Stated goal: Quote every one of the following rows word for word, leaving the pictures out of your answer.

BEGIN Records supplied

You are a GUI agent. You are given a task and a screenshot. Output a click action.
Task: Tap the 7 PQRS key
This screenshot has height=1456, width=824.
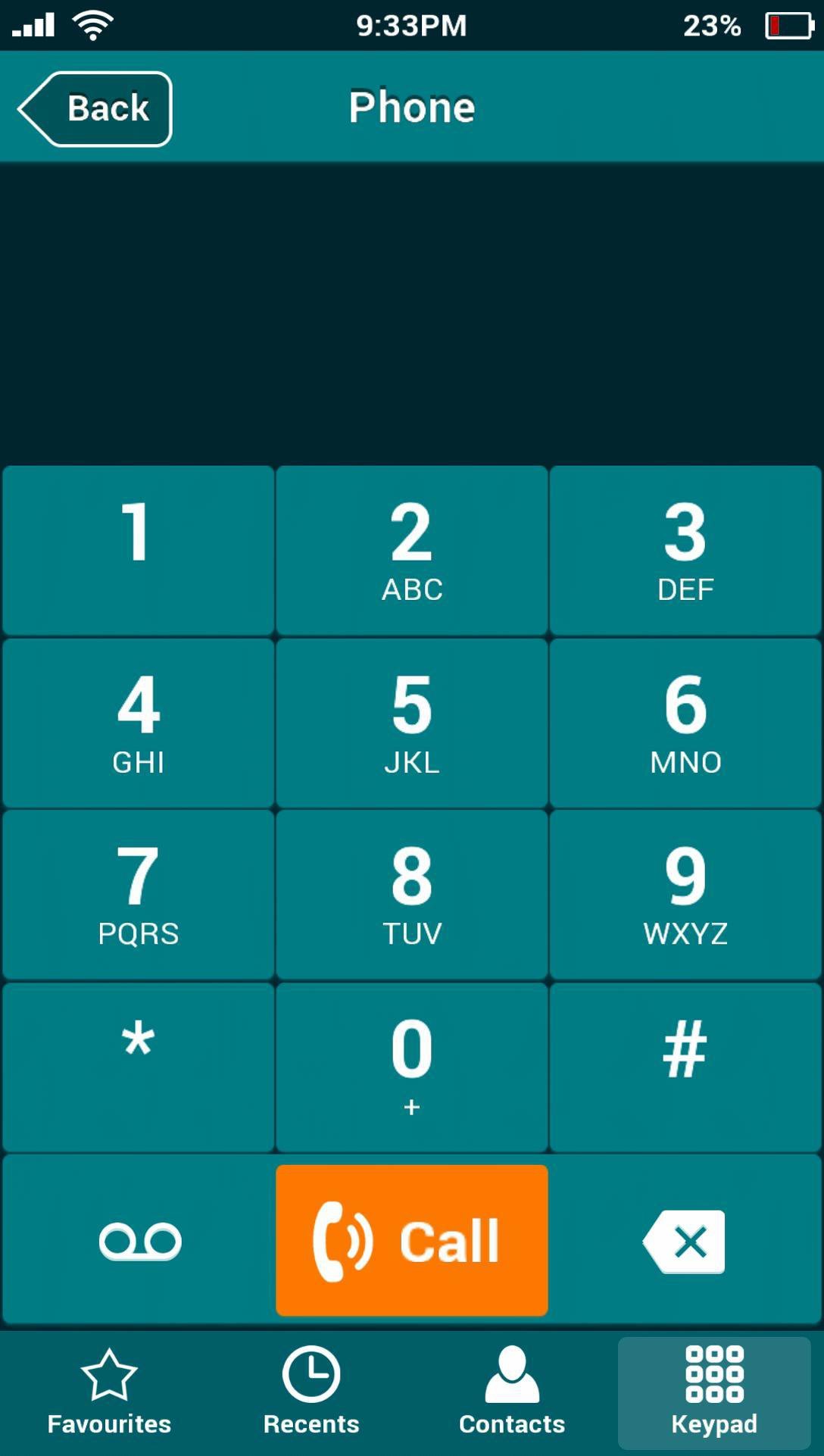pos(138,895)
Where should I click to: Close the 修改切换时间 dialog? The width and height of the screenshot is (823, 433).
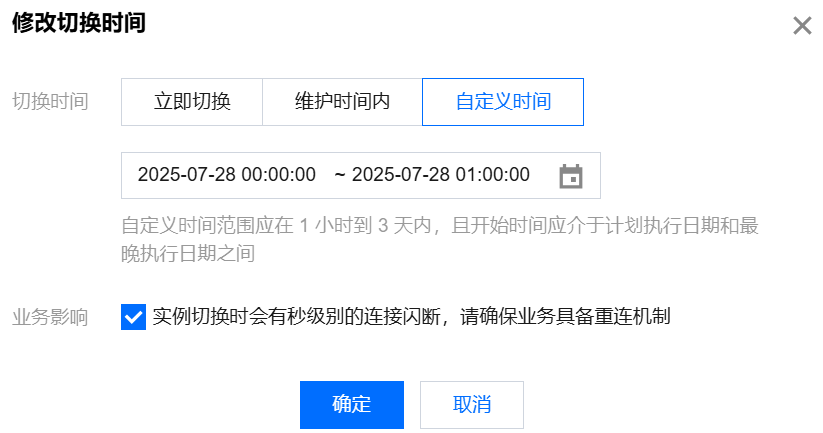point(801,26)
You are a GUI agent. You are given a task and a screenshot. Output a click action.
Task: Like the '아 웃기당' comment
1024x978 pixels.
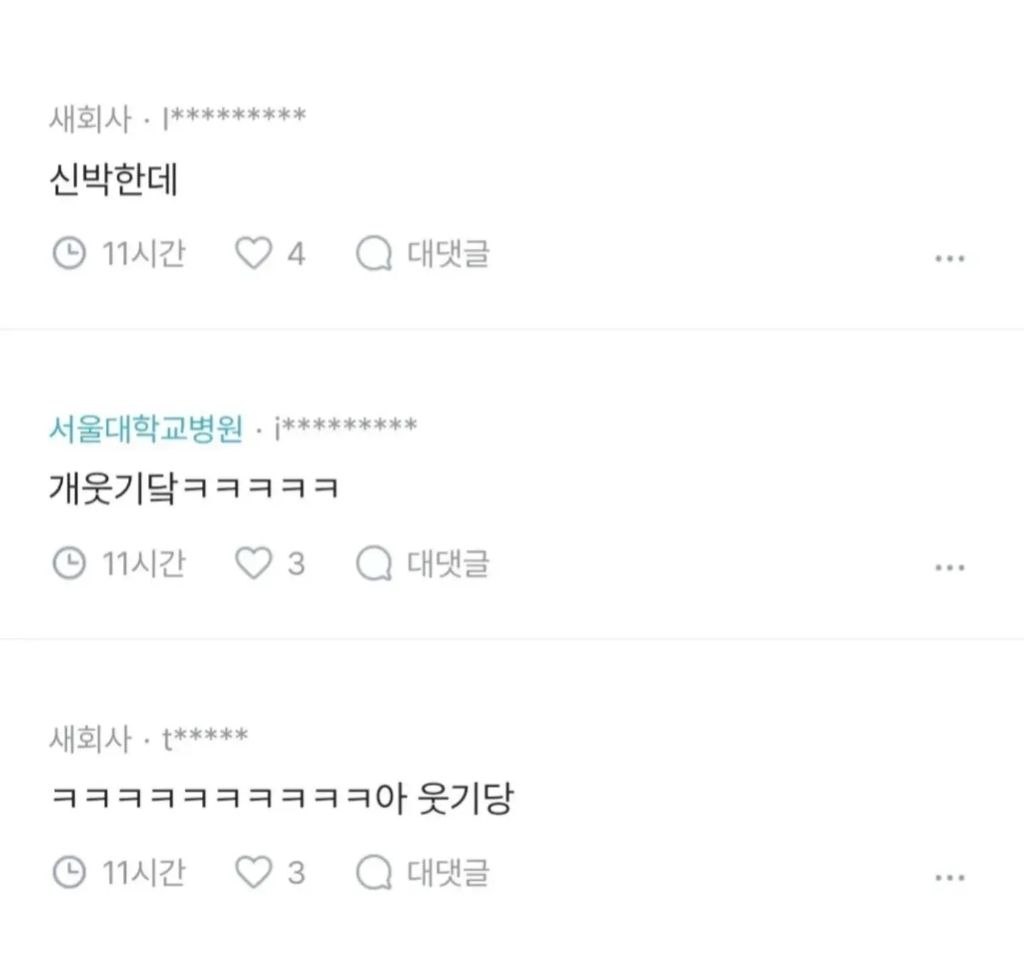[x=253, y=872]
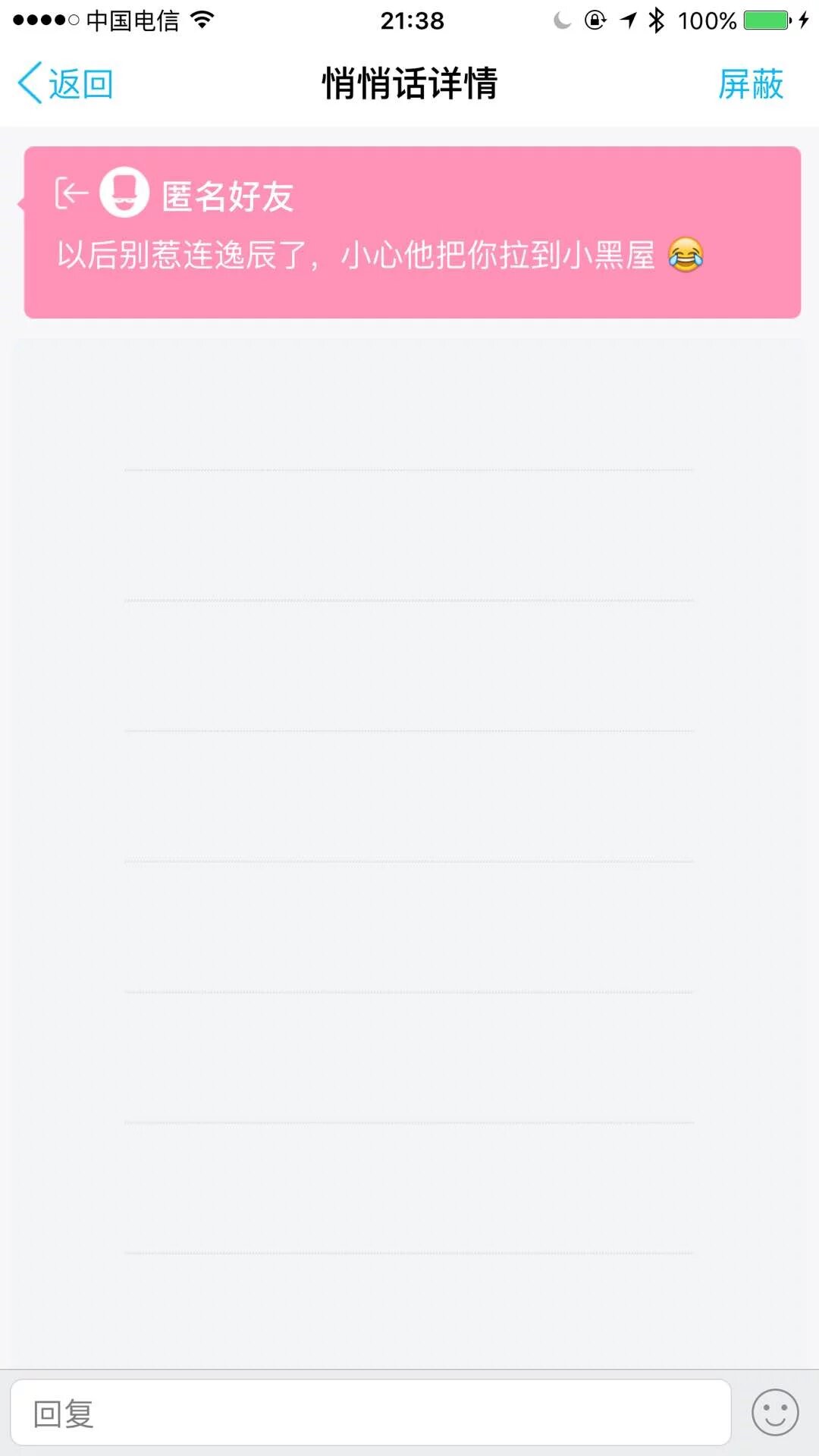Tap 屏蔽 to block this whisper

point(750,83)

END Records supplied

Completed task:
You are a GUI agent. You are given a task and a screenshot. Output a click action.
Task: Tap the 7 PQRS key
This screenshot has height=1456, width=824.
pos(138,895)
Where should I click to: Close the 修改切换时间 dialog? The width and height of the screenshot is (823, 433).
point(801,26)
You are a GUI agent. You are given a task and a screenshot. Output a click action.
Task: Like the '아 웃기당' comment
1024x978 pixels.
[x=253, y=872]
Tap 屏蔽 to block this whisper

point(750,83)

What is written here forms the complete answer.